CVE-2014-6159

Vulnerability

IBM DB2 on Linux, UNIX, and Windows contains a denial-of-service vulnerability in the handling of ALTER TABLE statements when the AUTO_REVAL configuration parameter is set to IMMEDIATE (the default is DEFERRED). A remote authenticated user with control privileges on a target table can execute a specially crafted ALTER TABLE statement, causing the DB2 server to terminate abnormally. Affected versions include DB2 9.7 before Fix Pack 10 (FP10), 9.8 through Fix Pack 5 (FP5), 10.1 through Fix Pack 4 (FT4), and 10.5 through Fix Pack 4 (FP4). The vulnerability also affects the IBM DB2 component used in InfoSphere BigInsights Big SQL [1][2].

Exploitation

To exploit this vulnerability, an attacker must have valid security credentials to connect to the database and must possess control privileges on the target table. The attacker then sends a crafted ALTER TABLE statement over the network.
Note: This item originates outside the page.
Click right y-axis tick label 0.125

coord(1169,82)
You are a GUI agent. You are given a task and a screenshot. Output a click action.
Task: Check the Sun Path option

No additional user interaction is required. The attack complexity is medium, as the attacker needs to craft the statement appropriately [1].

Impact

Successful exploitation results in a denial of service: the DB2 server crashes and must be restarted. There is no impact on data confidentiality or integrity. The CVSS v2 base score is 6.3 (AV:N/AC:M/Au:S/C:N/I:N/A:C) [1].

Mitigation

IBM has released fixes for the affected versions: DB2 9.7 FP10, 10.1 FT5, and 10.5 FP5. For InfoSphere BigInsights, apply the corresponding DB2 fix pack. As a workaround, administrators can set the AUTO_REVAL parameter to DEFERRED (the default) to avoid the vulnerable code path. No known exploitation in the wild or KEV listing has been reported [1][2].